9. Mai 2012"Wir brauchen Haushaltsdisziplin in Europa, sie ist zwingend erforderlich, aber sie ist kein Selbstzweck, sondern ein Mittel zum Zweck", sagte der sozialdemokratische EU-Parlamentspräsident Martin Schulz am Dienstag bei seinem Antrittsbesuch in Berlin im Anschluss an ein Gespräch mit Bundestagspräsident Norbert Lammert vor der Presse. "Wir brauchen aber auch eine Einnahmeverbesserung", sagte Schulz weiter. Deswegen hoffe er auf die Durchsetzung einer Finanztransaktionssteuer, wobei er einräumte, dass die Chancen dafür derzeit bei 50 Prozent lägen.

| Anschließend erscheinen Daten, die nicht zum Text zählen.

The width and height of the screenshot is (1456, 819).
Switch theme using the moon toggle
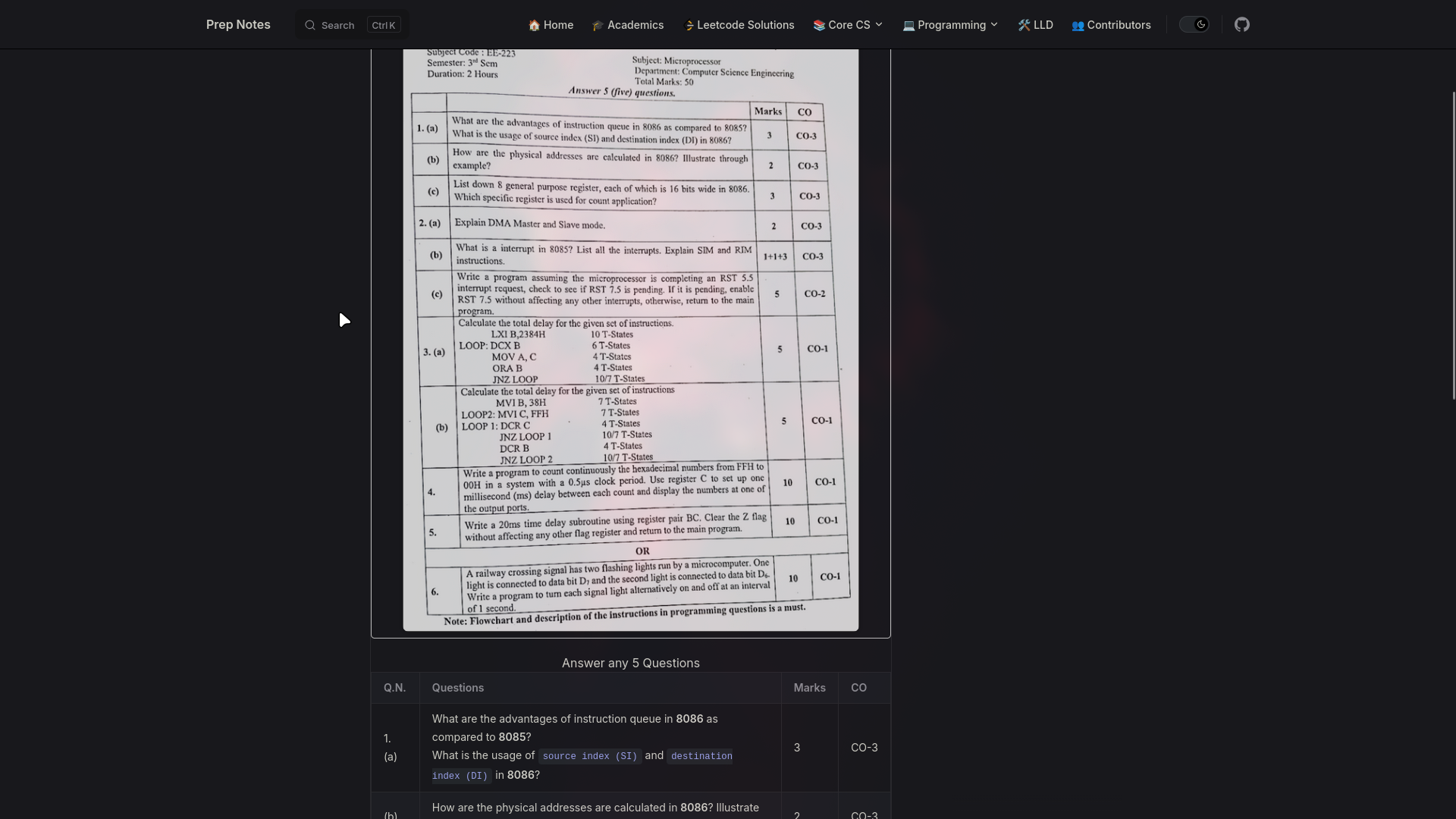point(1200,24)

Auf die Frage nach dem Umgang mit Griechenland, kündigte der EU-Parlamentspräsident an, nach Athen reisen zu wollen. Er kenne den mit der Bildung einer neuen Regierung beauftragten Chef der radikalen Linken, Alexis Tsipras, bisher nicht und wolle seine "Kompromissfähigkeit in einem persönlichen Gespräch ausloten". Wichtig sei es jetzt, nicht übereinander, sondern miteinander zu reden. Schulz betonte aber, dass grundsätzlich Verträge einzuhalten sind. Die EU habe in einem sehr schmerzhaften Prozess ein 130 Milliarden-Hilfspaket beschlossen für Griechenland unter der Bedingung von Strukturreformen. "Diese Vereinbarungen können und sollten nicht neu verhandelt werden", betonte Schulz.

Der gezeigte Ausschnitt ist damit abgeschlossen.